Segment Start: Provided records

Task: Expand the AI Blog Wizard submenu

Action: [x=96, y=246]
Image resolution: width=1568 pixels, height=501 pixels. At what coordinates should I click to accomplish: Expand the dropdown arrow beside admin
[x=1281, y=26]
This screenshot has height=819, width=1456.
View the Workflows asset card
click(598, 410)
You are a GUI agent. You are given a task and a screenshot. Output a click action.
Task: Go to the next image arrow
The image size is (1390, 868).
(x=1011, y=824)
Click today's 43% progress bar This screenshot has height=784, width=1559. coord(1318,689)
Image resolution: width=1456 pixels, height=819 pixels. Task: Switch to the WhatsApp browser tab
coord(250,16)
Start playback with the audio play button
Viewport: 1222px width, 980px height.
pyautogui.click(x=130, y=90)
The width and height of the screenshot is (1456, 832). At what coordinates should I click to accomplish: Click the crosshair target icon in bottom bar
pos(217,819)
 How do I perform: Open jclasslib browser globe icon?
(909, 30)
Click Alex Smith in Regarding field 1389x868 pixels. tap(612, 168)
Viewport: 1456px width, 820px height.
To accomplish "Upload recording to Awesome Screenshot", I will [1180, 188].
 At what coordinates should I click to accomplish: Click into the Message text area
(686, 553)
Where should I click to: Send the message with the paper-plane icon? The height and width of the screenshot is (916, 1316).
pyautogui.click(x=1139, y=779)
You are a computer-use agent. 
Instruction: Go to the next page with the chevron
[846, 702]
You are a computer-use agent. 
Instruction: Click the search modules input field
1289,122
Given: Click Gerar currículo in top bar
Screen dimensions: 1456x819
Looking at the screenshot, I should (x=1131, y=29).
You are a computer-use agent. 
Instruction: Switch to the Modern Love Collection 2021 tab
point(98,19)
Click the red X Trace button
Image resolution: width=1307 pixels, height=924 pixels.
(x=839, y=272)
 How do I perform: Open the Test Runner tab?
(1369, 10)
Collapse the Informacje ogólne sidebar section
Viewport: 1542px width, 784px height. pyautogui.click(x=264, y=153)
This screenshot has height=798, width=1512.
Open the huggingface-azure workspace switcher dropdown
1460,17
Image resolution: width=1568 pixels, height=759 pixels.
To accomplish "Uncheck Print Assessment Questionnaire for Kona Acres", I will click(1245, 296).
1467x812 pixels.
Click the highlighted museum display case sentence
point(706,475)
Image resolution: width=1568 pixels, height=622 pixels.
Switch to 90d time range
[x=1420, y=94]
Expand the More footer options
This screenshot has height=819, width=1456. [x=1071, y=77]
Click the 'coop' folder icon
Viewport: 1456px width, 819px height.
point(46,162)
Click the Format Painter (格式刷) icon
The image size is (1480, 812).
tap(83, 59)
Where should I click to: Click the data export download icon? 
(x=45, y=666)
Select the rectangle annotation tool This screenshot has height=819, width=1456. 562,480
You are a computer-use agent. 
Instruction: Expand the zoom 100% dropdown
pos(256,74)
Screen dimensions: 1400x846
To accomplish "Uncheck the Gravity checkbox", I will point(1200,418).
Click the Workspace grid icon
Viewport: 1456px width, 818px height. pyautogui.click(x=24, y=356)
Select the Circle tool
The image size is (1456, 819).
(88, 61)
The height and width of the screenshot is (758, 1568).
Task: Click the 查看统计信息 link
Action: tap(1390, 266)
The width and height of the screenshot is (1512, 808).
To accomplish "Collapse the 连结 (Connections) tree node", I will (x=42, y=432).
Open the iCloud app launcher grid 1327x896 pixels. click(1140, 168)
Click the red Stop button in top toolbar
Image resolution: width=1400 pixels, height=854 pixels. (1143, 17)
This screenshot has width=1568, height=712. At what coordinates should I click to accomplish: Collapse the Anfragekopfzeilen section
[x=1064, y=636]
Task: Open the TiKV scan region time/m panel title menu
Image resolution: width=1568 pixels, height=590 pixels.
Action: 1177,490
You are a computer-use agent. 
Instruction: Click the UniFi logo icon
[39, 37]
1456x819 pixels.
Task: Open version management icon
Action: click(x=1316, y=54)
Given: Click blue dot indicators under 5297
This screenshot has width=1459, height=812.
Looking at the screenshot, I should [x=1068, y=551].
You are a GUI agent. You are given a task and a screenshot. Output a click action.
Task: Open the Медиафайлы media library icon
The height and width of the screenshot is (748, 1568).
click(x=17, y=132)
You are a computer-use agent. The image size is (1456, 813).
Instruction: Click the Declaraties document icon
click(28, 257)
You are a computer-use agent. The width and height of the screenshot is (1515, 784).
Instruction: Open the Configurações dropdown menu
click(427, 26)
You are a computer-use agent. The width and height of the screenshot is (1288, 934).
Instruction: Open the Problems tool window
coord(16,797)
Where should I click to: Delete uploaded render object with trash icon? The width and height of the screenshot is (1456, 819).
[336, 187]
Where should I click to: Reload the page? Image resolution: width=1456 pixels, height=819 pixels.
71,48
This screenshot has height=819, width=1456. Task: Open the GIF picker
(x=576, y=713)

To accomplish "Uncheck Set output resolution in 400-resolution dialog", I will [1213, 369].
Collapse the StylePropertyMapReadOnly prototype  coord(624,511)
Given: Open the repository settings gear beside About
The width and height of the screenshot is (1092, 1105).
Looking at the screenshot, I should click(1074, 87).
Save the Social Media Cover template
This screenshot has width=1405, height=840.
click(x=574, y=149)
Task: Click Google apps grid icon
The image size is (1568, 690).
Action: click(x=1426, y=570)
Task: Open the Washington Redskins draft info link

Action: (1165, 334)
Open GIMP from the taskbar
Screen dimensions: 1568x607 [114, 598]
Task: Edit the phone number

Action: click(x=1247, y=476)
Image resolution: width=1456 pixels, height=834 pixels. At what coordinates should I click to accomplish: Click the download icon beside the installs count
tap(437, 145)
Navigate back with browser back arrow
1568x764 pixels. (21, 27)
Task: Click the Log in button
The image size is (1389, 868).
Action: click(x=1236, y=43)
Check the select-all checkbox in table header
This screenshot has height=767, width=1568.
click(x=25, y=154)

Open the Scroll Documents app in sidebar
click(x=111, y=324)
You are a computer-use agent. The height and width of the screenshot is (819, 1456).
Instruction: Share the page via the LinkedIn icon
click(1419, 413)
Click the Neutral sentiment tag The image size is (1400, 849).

Segment End: Provided records

> _Task prompt_
Every line from the line containing "Check the select-all checkbox in table header" through the line containing "You are a computer-use agent. The height" in the records above must be retyped exactly. Leave out the rest.

> _Solution for this task_
Check the select-all checkbox in table header
This screenshot has height=767, width=1568.
click(x=25, y=154)

Open the Scroll Documents app in sidebar
click(x=111, y=324)
You are a computer-use agent. The height and width of the screenshot is (819, 1456).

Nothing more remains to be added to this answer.